▶ Problem to work on
Reproduce every line of the data below verbatim, omitting the pictures.

[BEGIN Source material]

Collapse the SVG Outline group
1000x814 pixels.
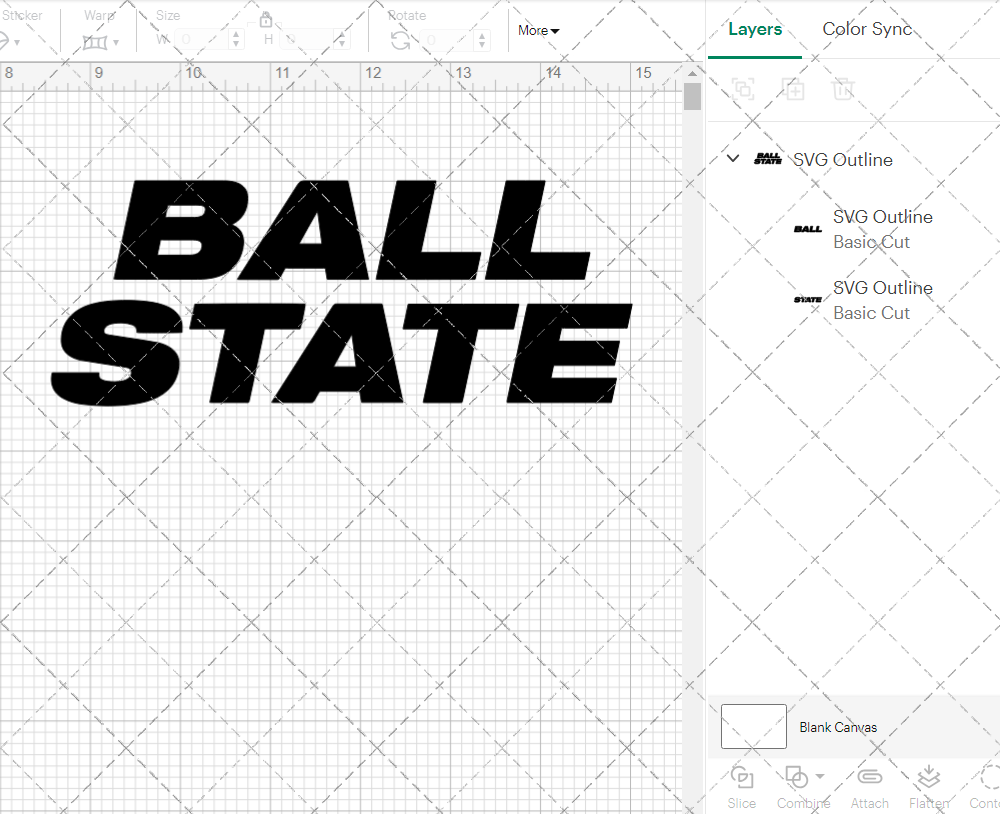pos(733,158)
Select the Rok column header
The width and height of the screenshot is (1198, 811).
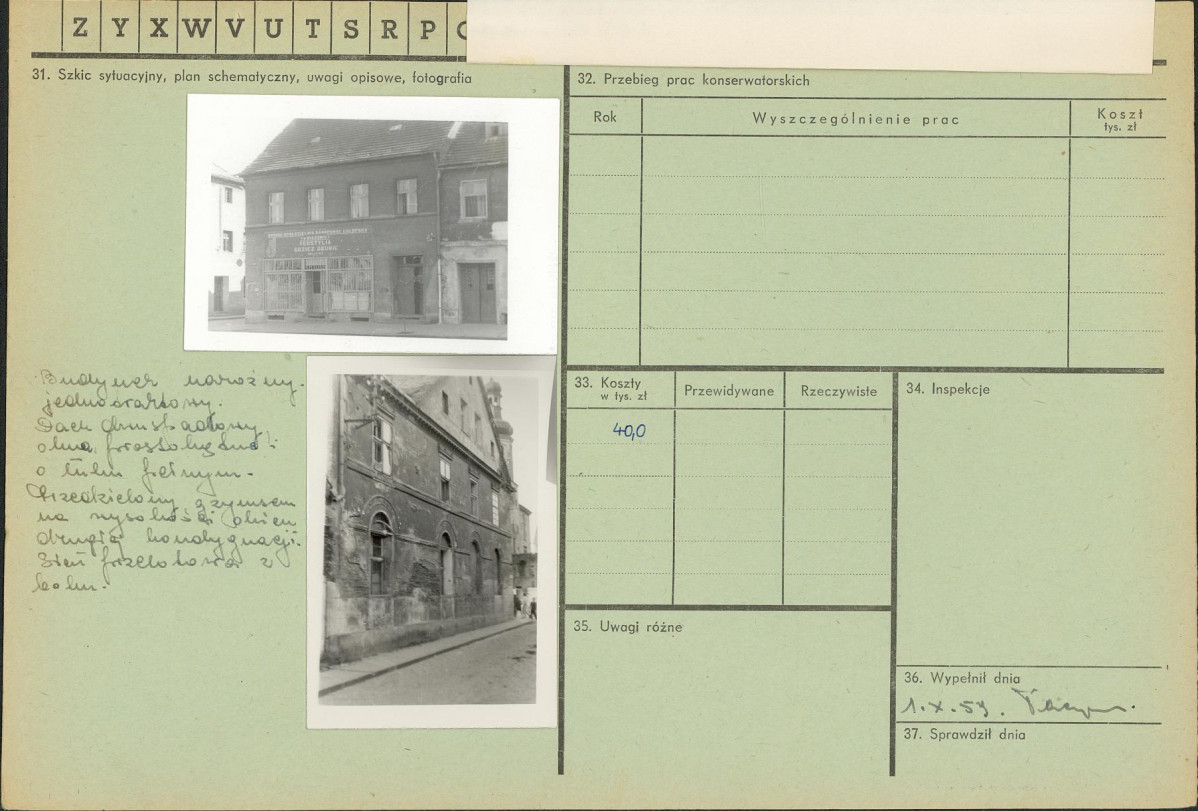point(604,117)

[END Source material]

▶ Written answer
Collapse the SVG Outline group
1000x814 pixels.
pos(733,158)
Select the Rok column header
The width and height of the screenshot is (1198, 811).
point(604,117)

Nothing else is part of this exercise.